## DIRECTION
Copy the lines of the items below verbatim, starting at the line that contains "reasons [469, 905]" and ending with the last line of the items.
— begin INPUT MATERIAL —
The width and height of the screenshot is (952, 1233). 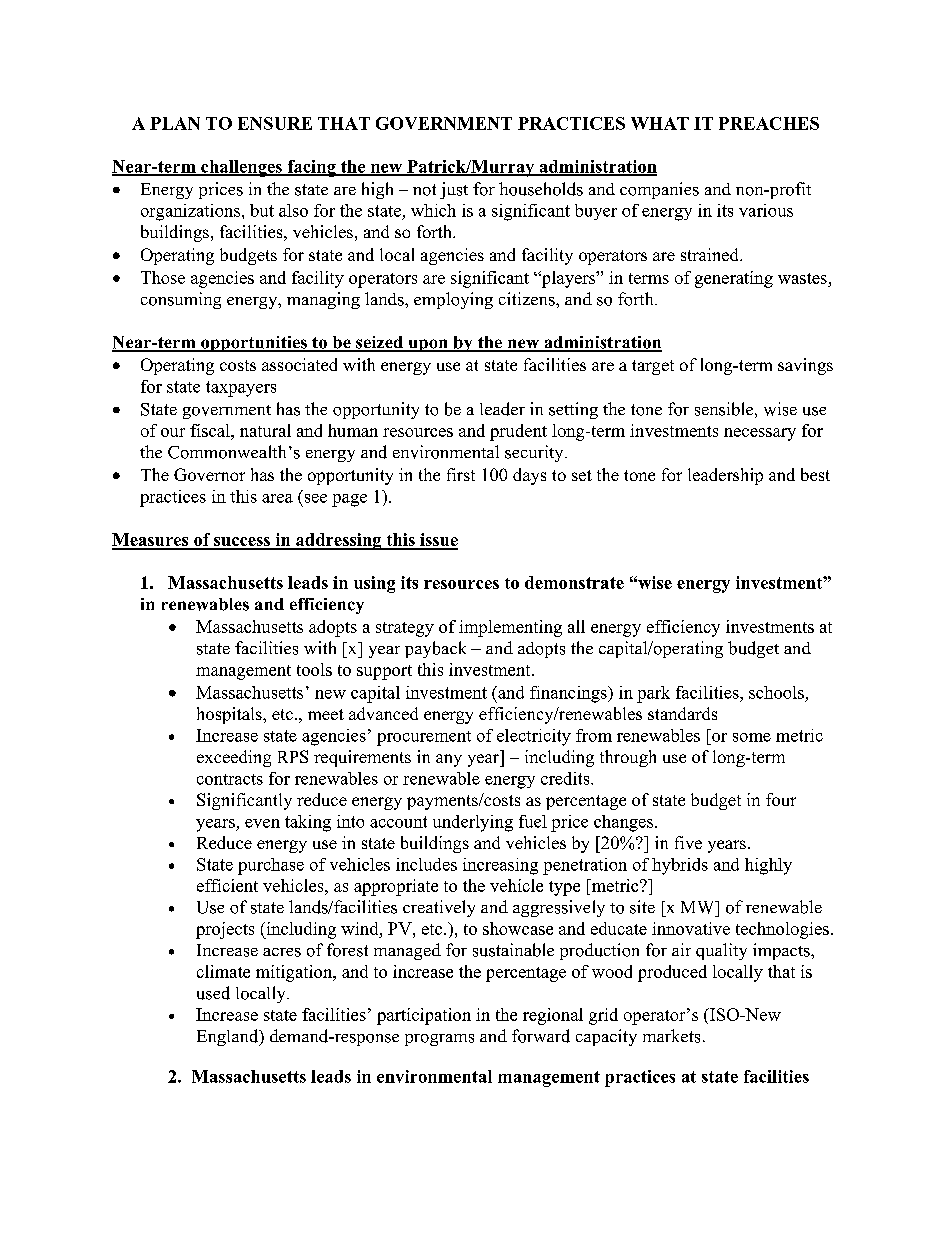 What do you see at coordinates (454, 190) in the screenshot?
I see `just` at bounding box center [454, 190].
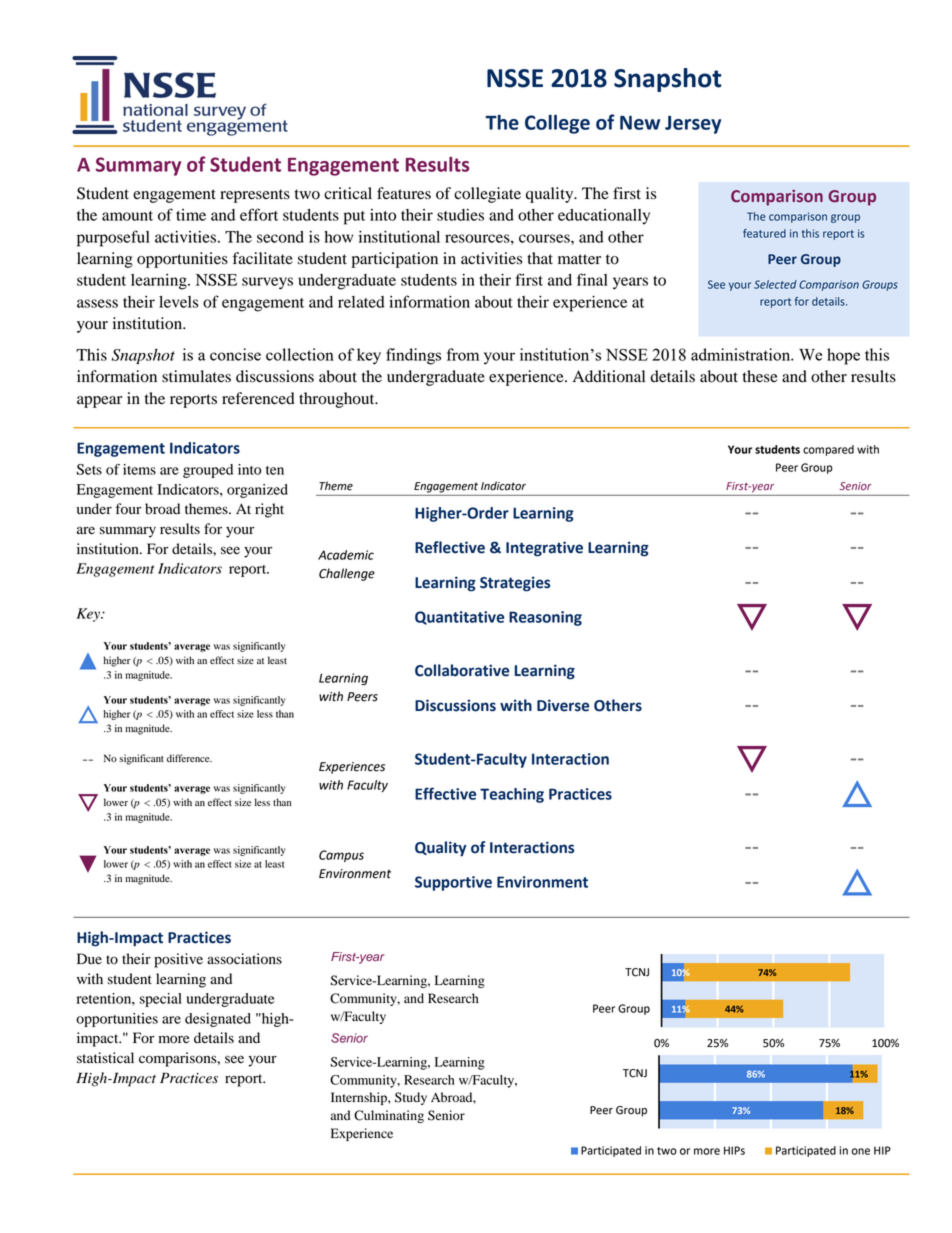 The height and width of the screenshot is (1233, 952). I want to click on Quantitative, so click(459, 618).
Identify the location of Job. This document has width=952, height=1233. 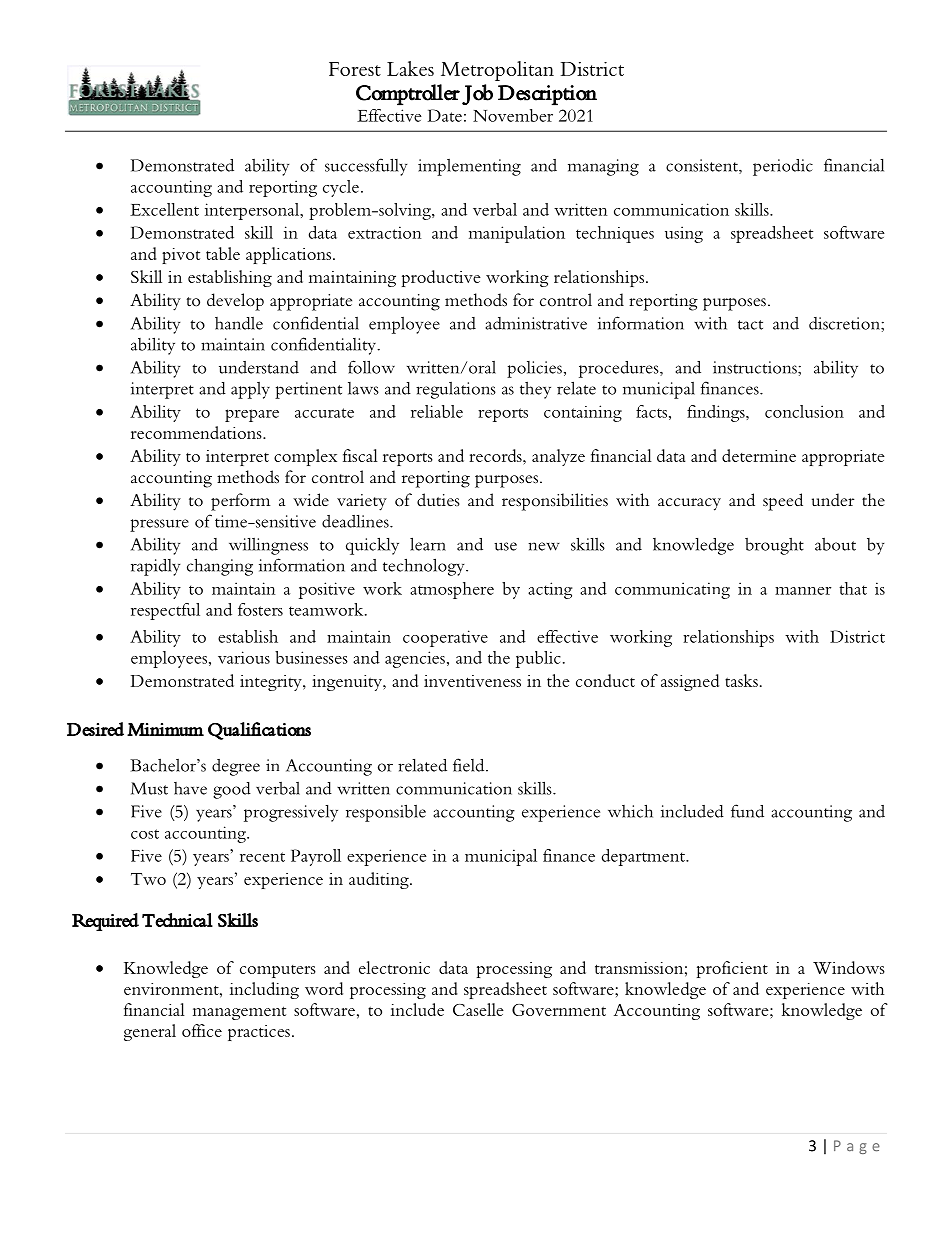
(477, 94).
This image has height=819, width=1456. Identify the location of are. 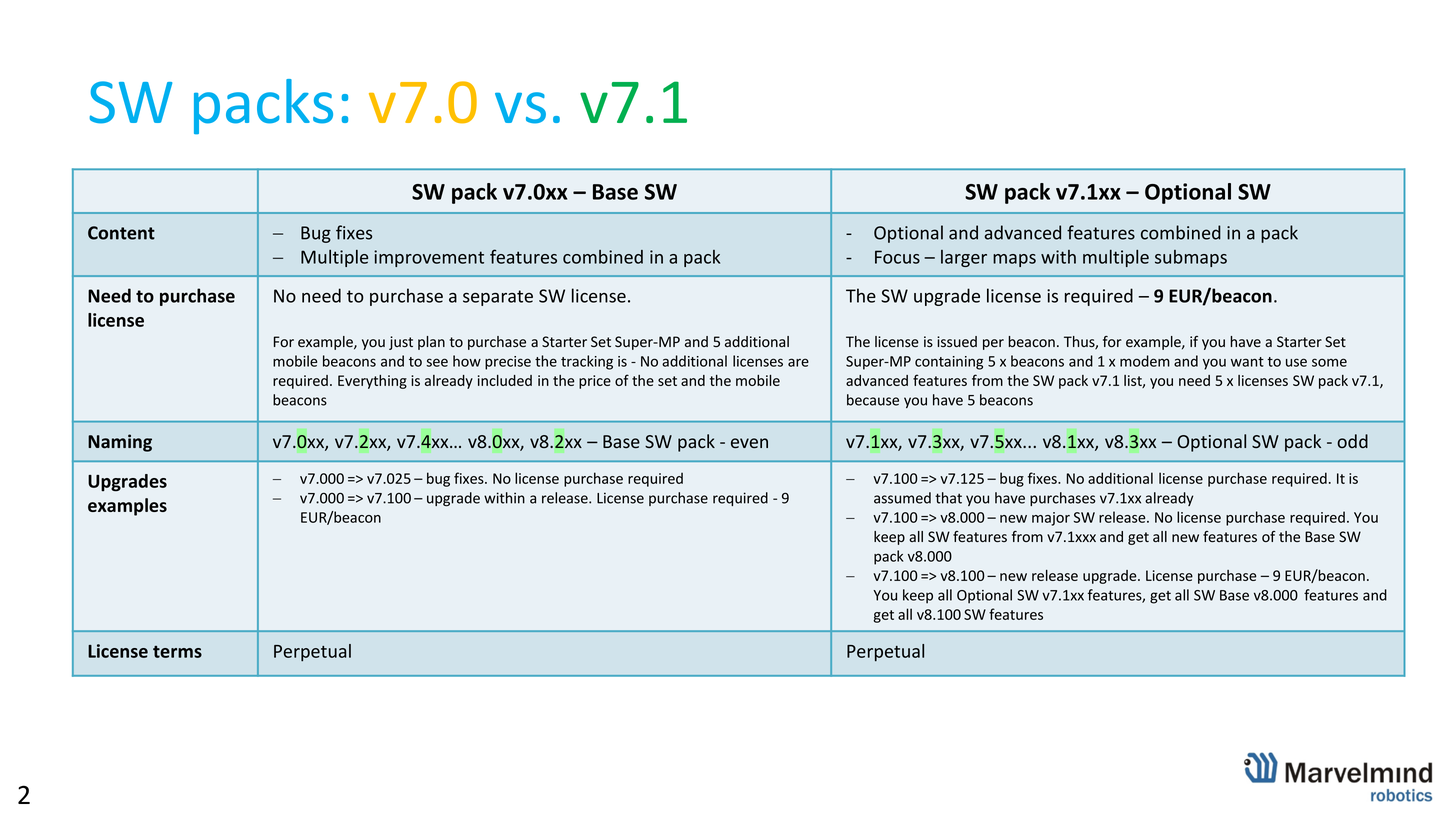
(798, 362).
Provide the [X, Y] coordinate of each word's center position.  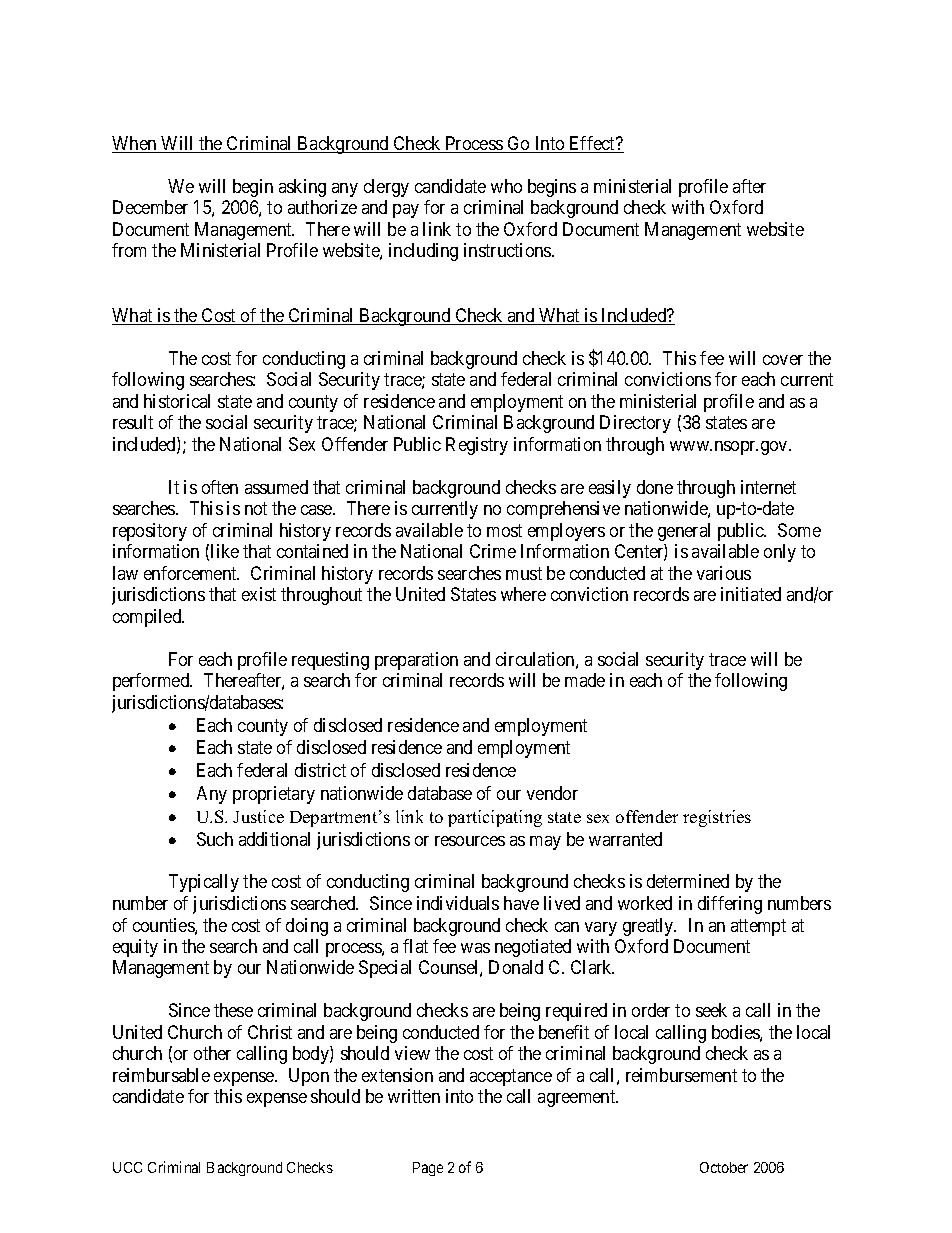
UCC [127, 1167]
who [506, 186]
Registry [477, 446]
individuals [458, 903]
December [150, 207]
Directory [635, 424]
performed [152, 682]
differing [730, 905]
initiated [751, 594]
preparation [416, 661]
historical [177, 401]
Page [428, 1169]
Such [215, 839]
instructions [508, 250]
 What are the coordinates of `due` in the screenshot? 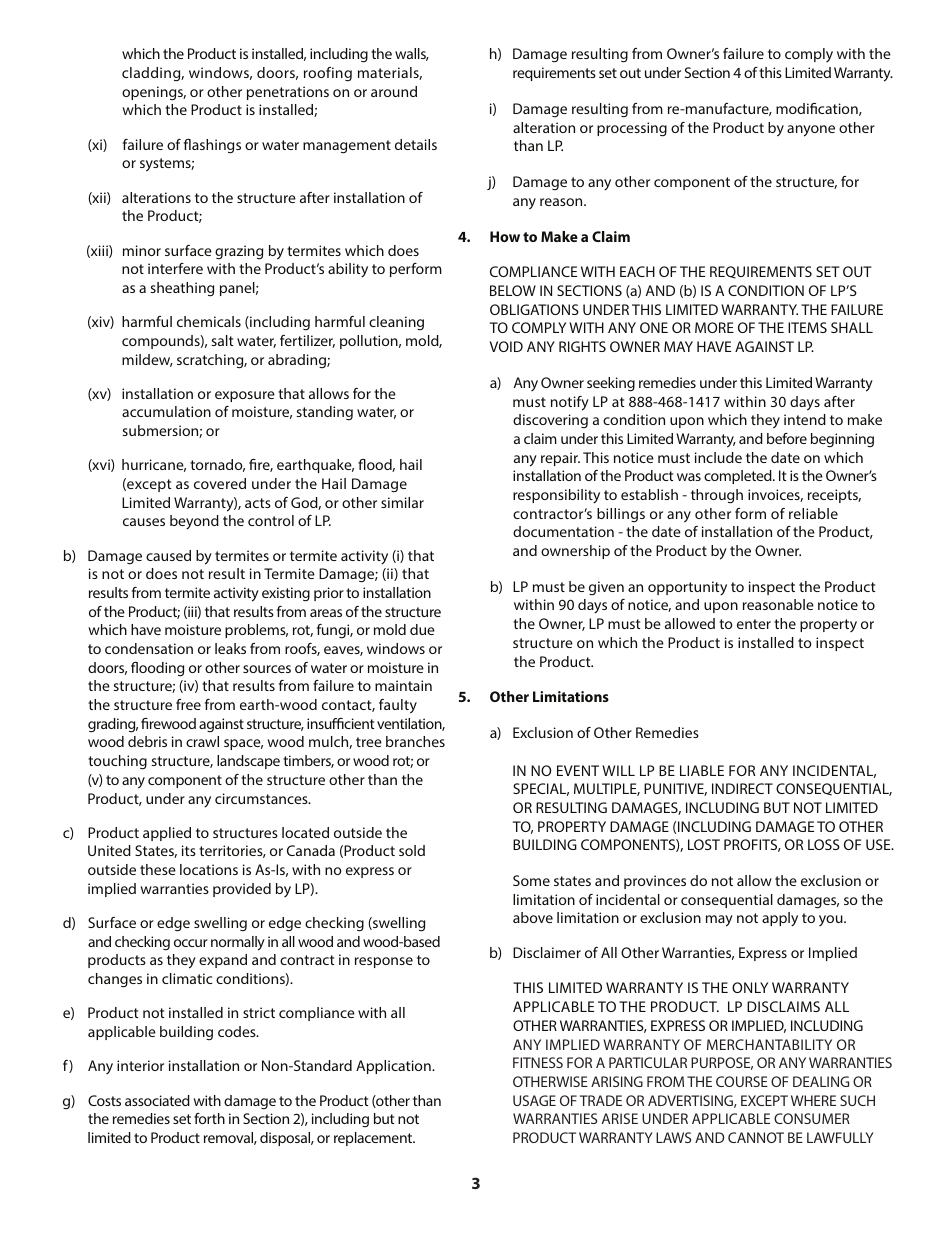 It's located at (422, 629).
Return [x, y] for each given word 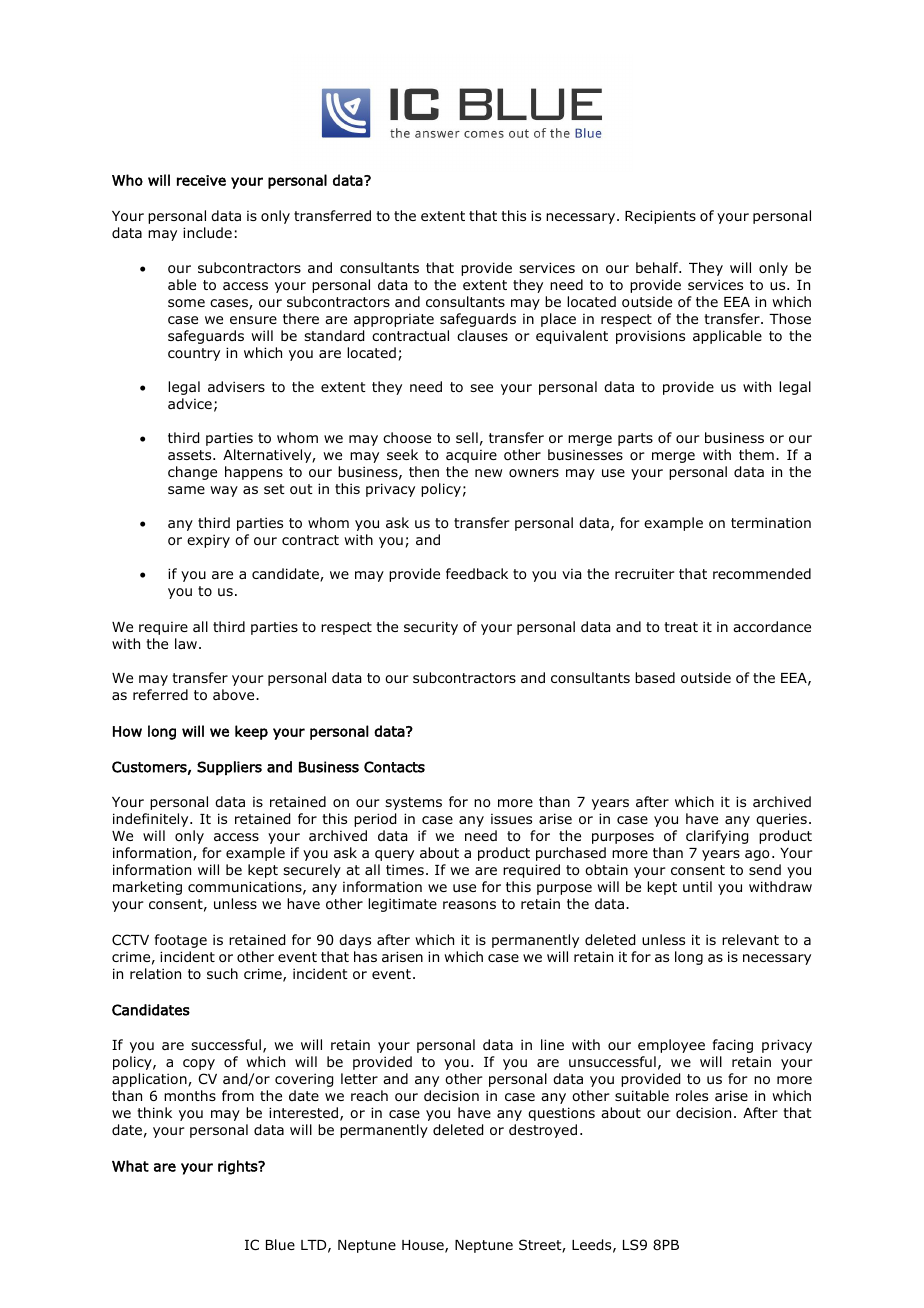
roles [692, 1095]
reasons [469, 905]
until [697, 886]
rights [239, 1167]
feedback [477, 573]
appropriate [394, 320]
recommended [762, 573]
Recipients [660, 217]
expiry [208, 541]
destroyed [543, 1131]
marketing [147, 888]
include [207, 232]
— end INPUT MATERIAL —
## TASK RESULT
reasons [469, 905]
until [697, 886]
rights [239, 1167]
feedback [477, 573]
appropriate [394, 320]
recommended [762, 573]
Recipients [660, 217]
expiry [208, 541]
destroyed [543, 1131]
marketing [147, 888]
include [207, 232]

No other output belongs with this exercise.